Model-Based Reinforcement Learning for Control under Time-Varying Dynamics

TL;DR

This paper addresses reinforcement learning for control in systems with changing dynamics, proposing a new algorithm that adapts to non-stationarity and improves performance on benchmarks.

Contribution

It introduces a practical optimistic model-based RL algorithm with adaptive data buffers for non-stationary environments, backed by theoretical analysis.

Findings

The proposed method outperforms existing algorithms on non-stationary control benchmarks.

Explicitly limiting outdated data improves uncertainty calibration and regret guarantees.

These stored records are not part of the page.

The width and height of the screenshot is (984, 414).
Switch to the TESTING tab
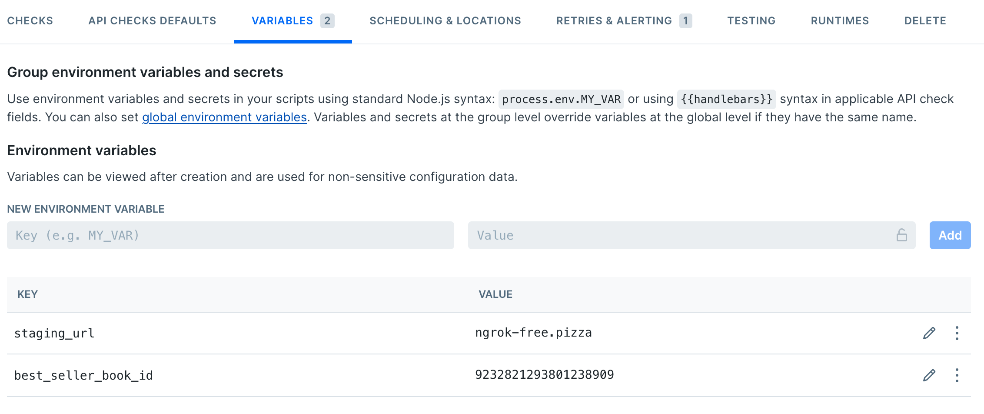pyautogui.click(x=751, y=20)
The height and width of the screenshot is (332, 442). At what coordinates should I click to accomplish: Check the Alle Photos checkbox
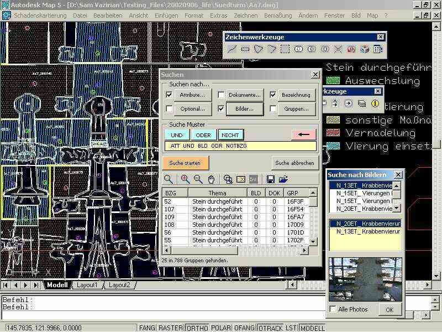pyautogui.click(x=333, y=309)
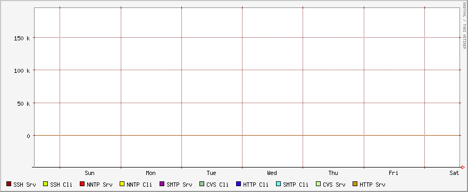This screenshot has height=192, width=468.
Task: Click the CVS Srv light green swatch
Action: click(x=318, y=184)
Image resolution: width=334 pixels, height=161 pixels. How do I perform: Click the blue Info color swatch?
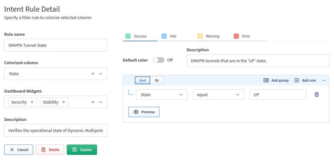(x=164, y=36)
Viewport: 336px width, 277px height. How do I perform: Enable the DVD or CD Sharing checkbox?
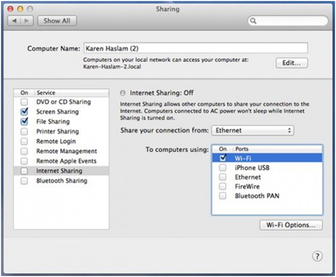[x=24, y=102]
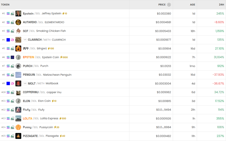The image size is (226, 141).
Task: Sort by the PRICE column header label
Action: (x=162, y=5)

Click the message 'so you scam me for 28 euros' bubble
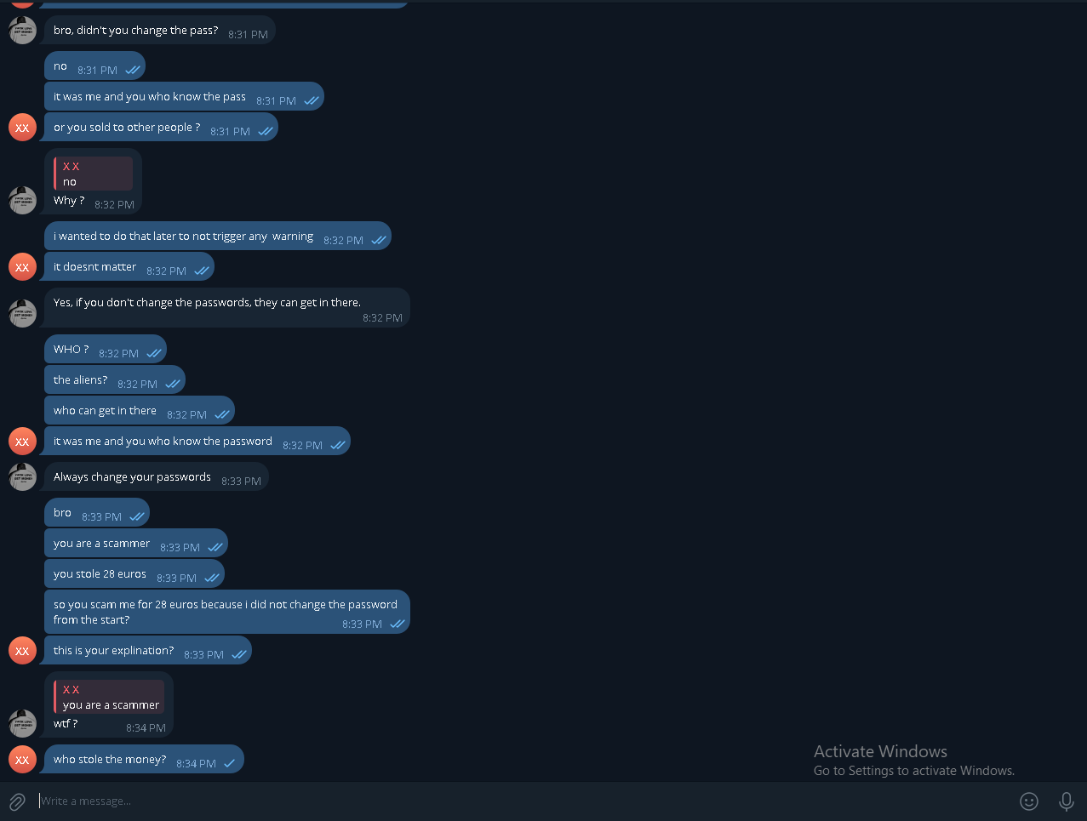click(227, 613)
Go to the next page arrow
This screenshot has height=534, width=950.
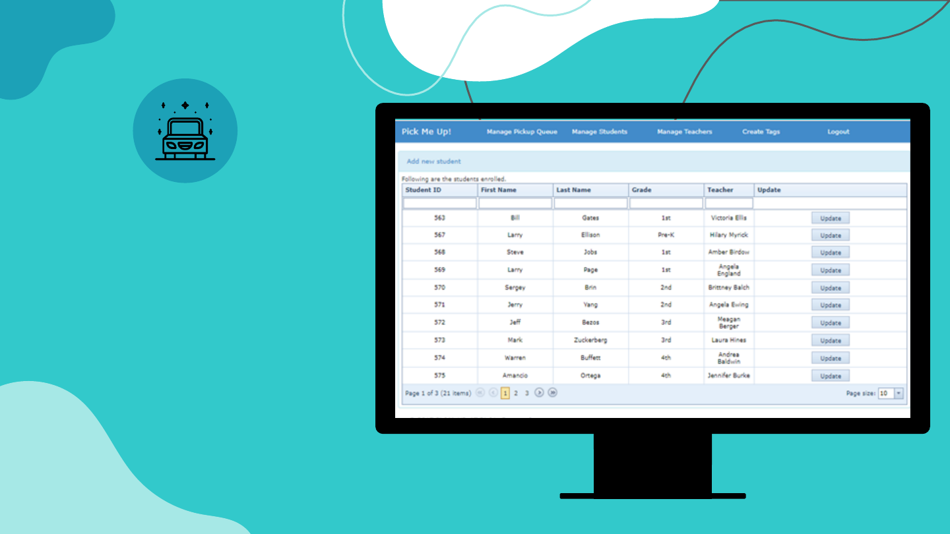click(x=539, y=393)
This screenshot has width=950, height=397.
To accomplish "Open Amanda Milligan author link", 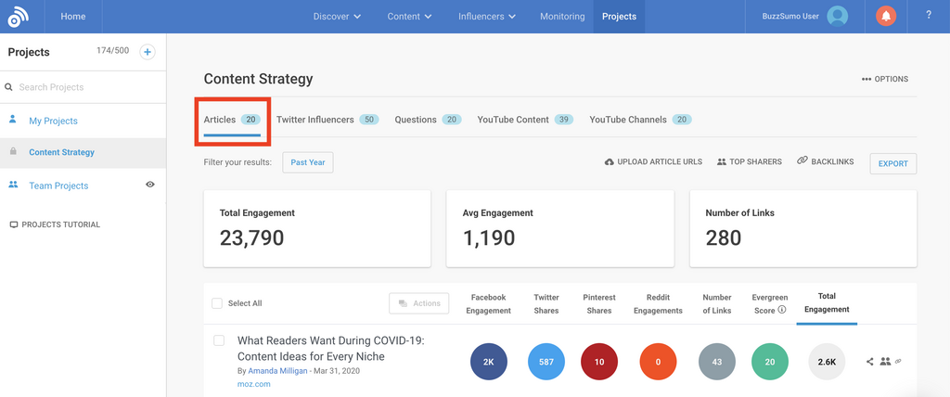I will [277, 371].
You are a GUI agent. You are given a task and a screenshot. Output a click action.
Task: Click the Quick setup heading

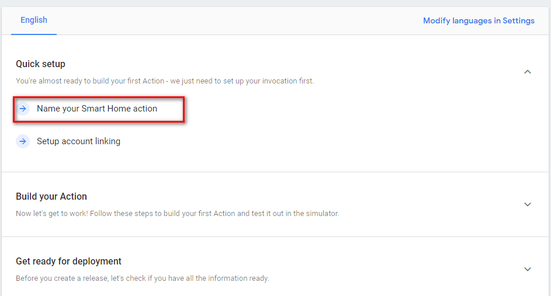pos(40,64)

Gaussian process models effectively handle time-varying dynamics in RL.

Abstract

Learning-based control methods typically assume stationary system dynamics, an assumption often violated in real-world systems due to drift, wear, or changing operating conditions. We study reinforcement learning for control under time-varying dynamics. We consider a continual model-based reinforcement learning setting in which an agent repeatedly learns and controls a dynamical system whose transition dynamics evolve across episodes. We analyze the problem using Gaussian process dynamics models under frequentist variation-budget assumptions. Our analysis shows that persistent non-stationarity requires explicitly limiting the influence of outdated data to maintain calibrated uncertainty and meaningful dynamic regret guarantees. Motivated by these insights, we propose a practical optimistic model-based reinforcement learning algorithm with adaptive data buffer mechanisms and demonstrate improved performance on continuous control benchmarks with non-stationary dynamics.